Dad was a workaholic/alcoholic, mom left him when I was 3
Mom has a heart of gold, trying to help anyone and walked over by many...
My roots sprouted about an equal distance between them


----------



## MarciKS (Aug 14, 2020)

Keesha said:


> I’ll be brutally honest. Some parents shouldn’t  have children. My parents were such people. They shouldn’t have had children but did.
> 
> Due to how my parents were raised, they had many  issues which they struggled with, especially my mom and since she  ruled the roost, it was her way or the highway.
> 
> ...


{{hugs}}


----------



## Capt Lightning (Aug 14, 2020)

Nothing like them. They were totally inflexible in their views and incapable of constructing a logical argument.


----------



## Sassycakes (Aug 14, 2020)

*Both my parents were really good people,but I would have to say I am more like my Dad then my Mom. My Mom was very stern where as my Dad had a more gentle approach to me.*


----------



## Pepper (Aug 14, 2020)

My parents were wonderful, and they were in love till the end.  They instilled in me how wrong racism was from the beginning of my life. My dad was hardworking and loved to take us all on trips and vacations, museums and movies............he loved to have fun! and he was fun to be with.  My mother's fault was the trauma she suffered during the Depression which left her fearful in some ways.  They were fabulous grandparents.  They were very easy going with me, and believe me, I had many adventures. They wanted us to have a good life and be happy.  

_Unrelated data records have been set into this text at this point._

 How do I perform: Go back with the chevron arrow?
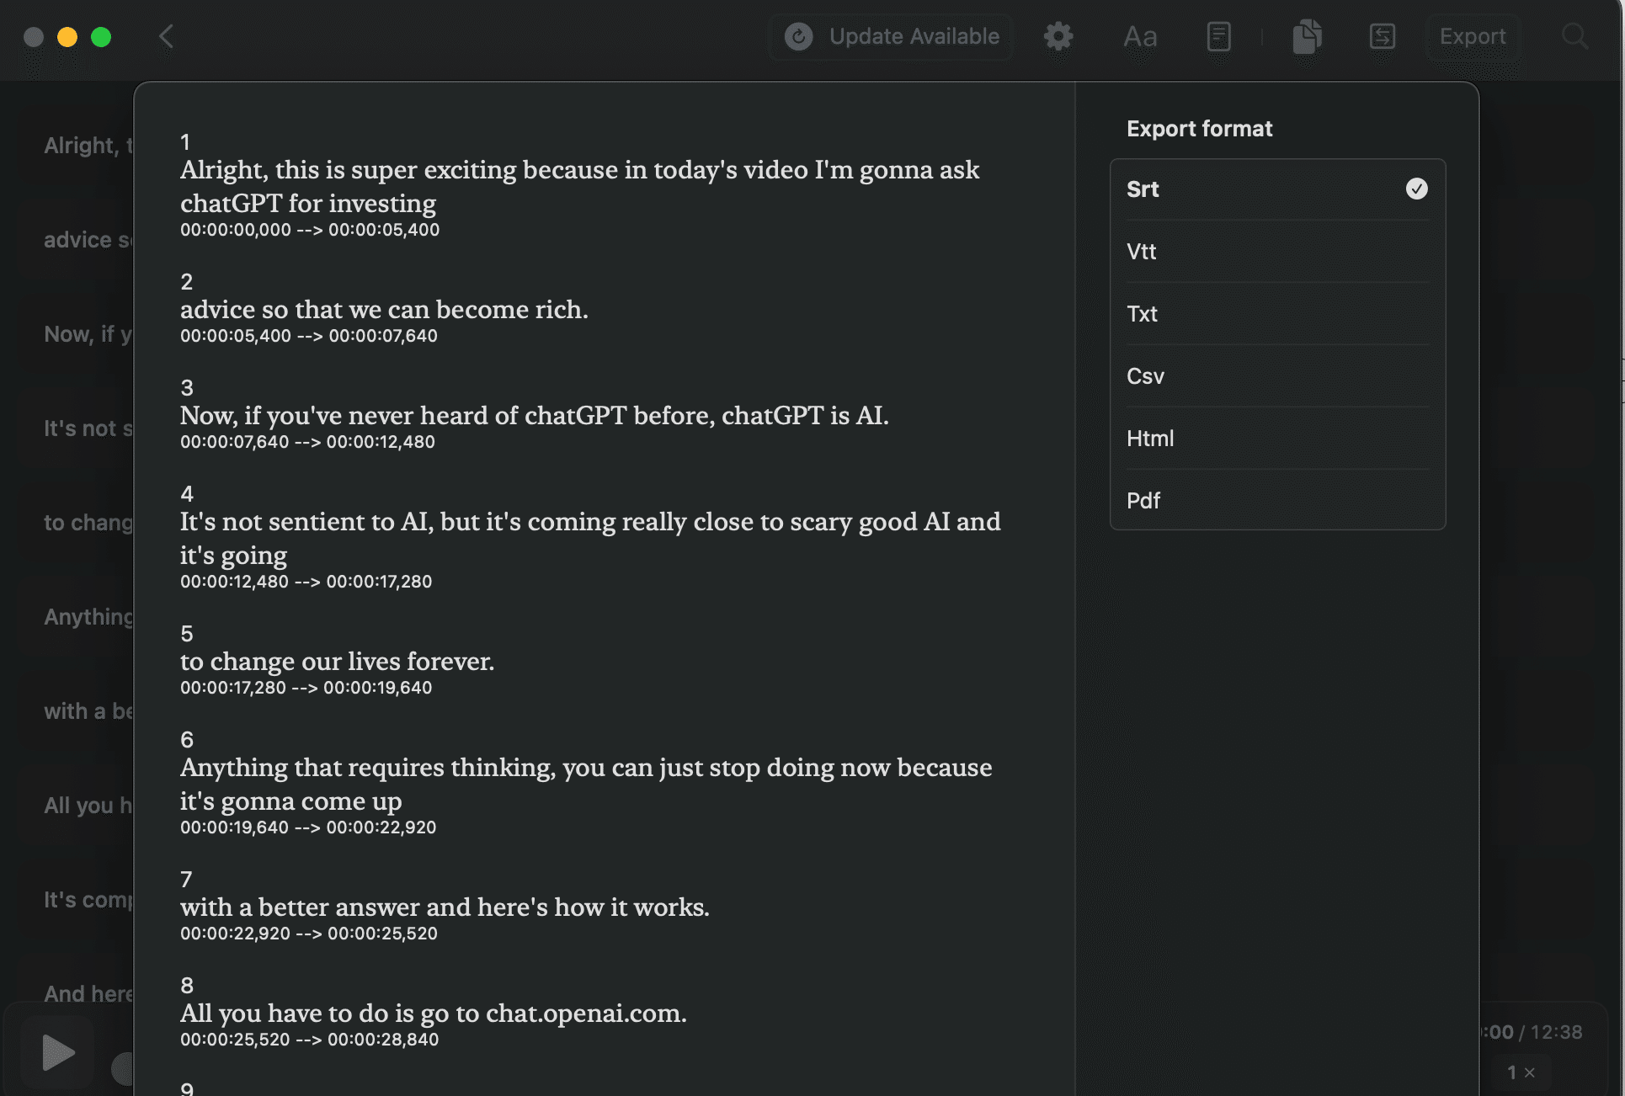click(167, 36)
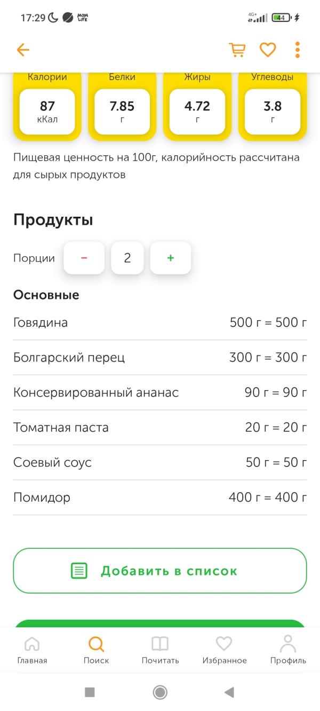The image size is (320, 711).
Task: Tap the Android home circle button
Action: (160, 692)
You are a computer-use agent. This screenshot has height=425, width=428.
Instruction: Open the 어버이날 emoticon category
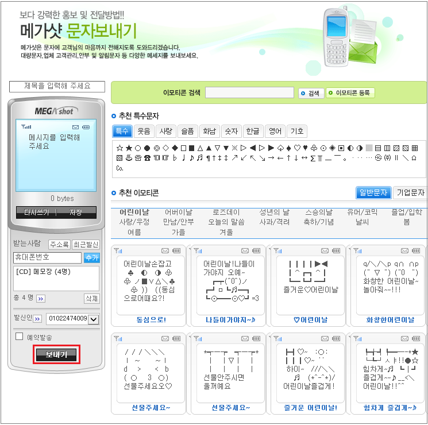pos(178,212)
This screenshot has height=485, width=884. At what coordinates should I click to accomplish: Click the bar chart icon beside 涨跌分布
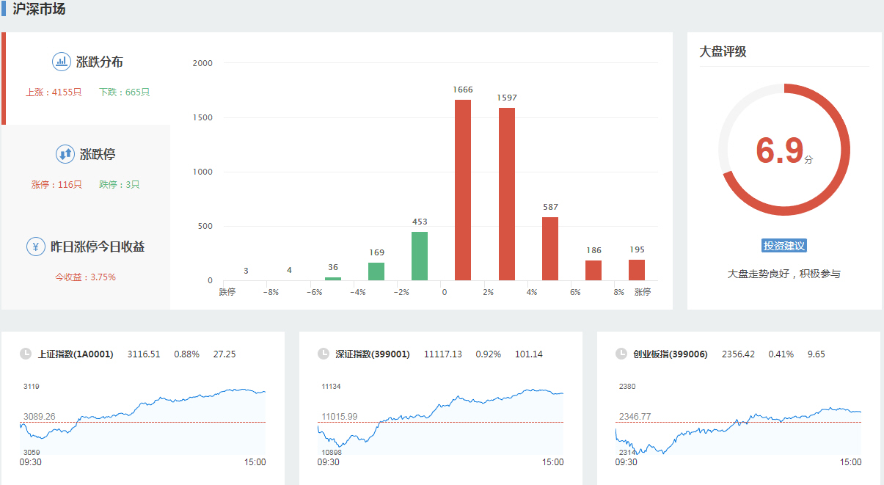point(61,62)
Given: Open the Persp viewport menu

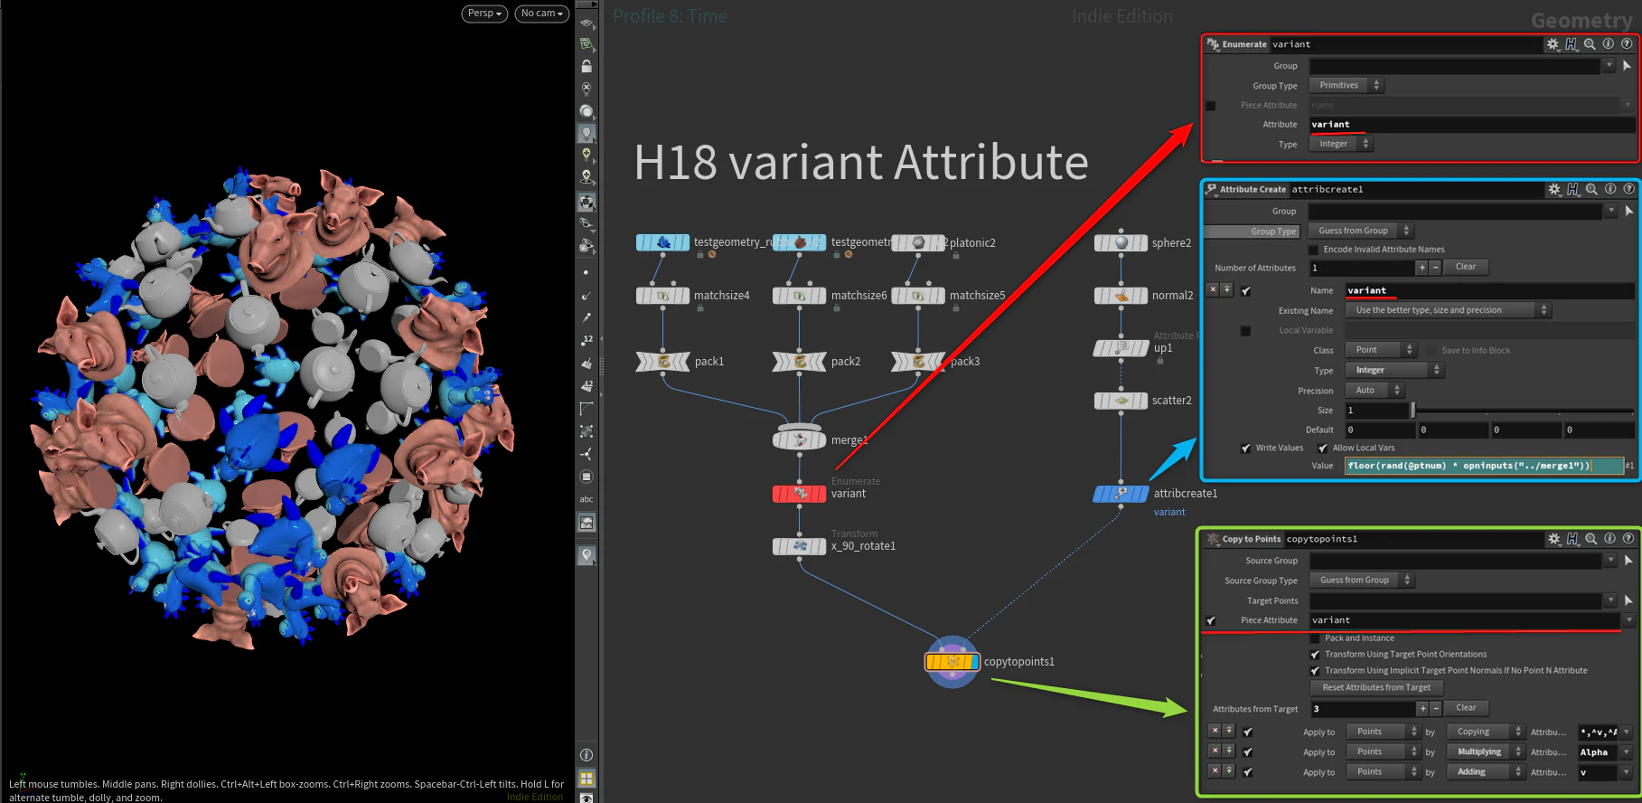Looking at the screenshot, I should pyautogui.click(x=484, y=14).
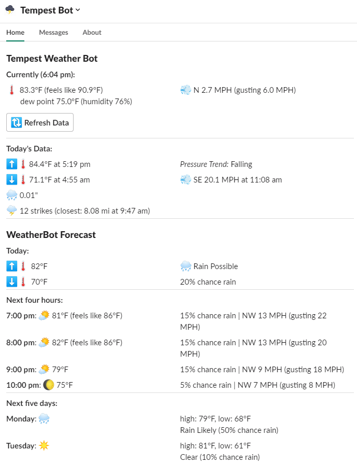The width and height of the screenshot is (357, 464).
Task: Click the wind icon beside N 2.7 MPH
Action: [185, 90]
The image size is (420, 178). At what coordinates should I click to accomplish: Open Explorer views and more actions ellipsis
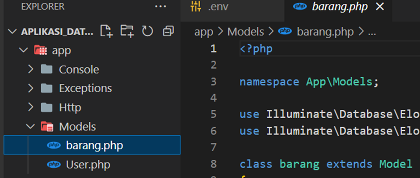(x=161, y=7)
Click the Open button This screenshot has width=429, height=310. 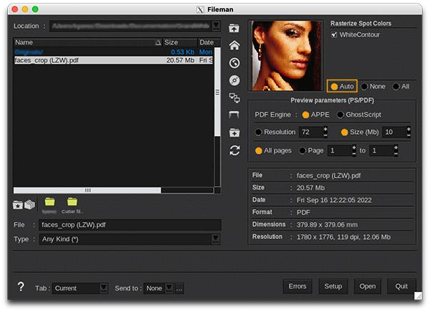(368, 286)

On my father's tombstone it reads "We'll spend the rest of our lives missing you" and it's true.  I miss my mother so much not a day goes by where I don't think I can't call her.  My son said the other day that shows I never fully accepted her death.  

Like them, my best quality is determination to rid the world of racism, to be fair, to allow people chances and mistakes, to forgive.  Unlike them, I'm not a hard worker.  Learning stuff was always very easy for me and I could have done more.  I didn't live up to my potential.  It was no fault of theirs.


----------



## Rosemarie (Aug 14, 2020)

I'm a bit like both but much nicer. My parents were both cold people, whereas I'm very warm.  I made sure my own children knew they were loved and wanted, something I and my siblings didn't get.


----------



## Aunt Marg (Aug 14, 2020)

I definitely carry many traits of both my parents, with me being more like my mom than anyone.

I'm old-fashioned to the bone, frugal, love all things retro and vintage, love gardening, cooking, baking, and keeping a nice home, and I always dress-up whenever I visit town or go shopping.


----------



## Pecos (Aug 14, 2020)

I am nothing like either one of my parents. Neither one of them should have had children.

By the time I was 23 my two younger brothers were living with me, and a couple of years later I was given legal custody of my younger sister. I got a pittance of child support for my youngest brother, nothing for the older one, and court directed  support for my sister.

The fact that I had anything to do with either of my parents after I left home is a complete mystery to me now. I suppose that I did not want their behavior to define the kind of person I wanted to become. I also found a couple of good role models along the way and that helped a great deal.


----------



## Gaer (Aug 14, 2020)

As a little girl,my older brother told me my parents found me under a rock on the side of the road. 
My parents were saintly, quiet, sweet.  My Mother's words were melodic,soft.  My Father was gentle, kind.  life enhancing.
After my abusive first marriage, I ceased being like them and became defensive, untrusting. fighting the world.
So, compared to them, i'm the "black sheep".
I WISH I were like my Father!  I might be in odd ways.  courageous, adventurous, deep feelings, full of ideas, my likes in art and poetry. 
At least, after a second GOOD marriage, I'm back to who I used to be!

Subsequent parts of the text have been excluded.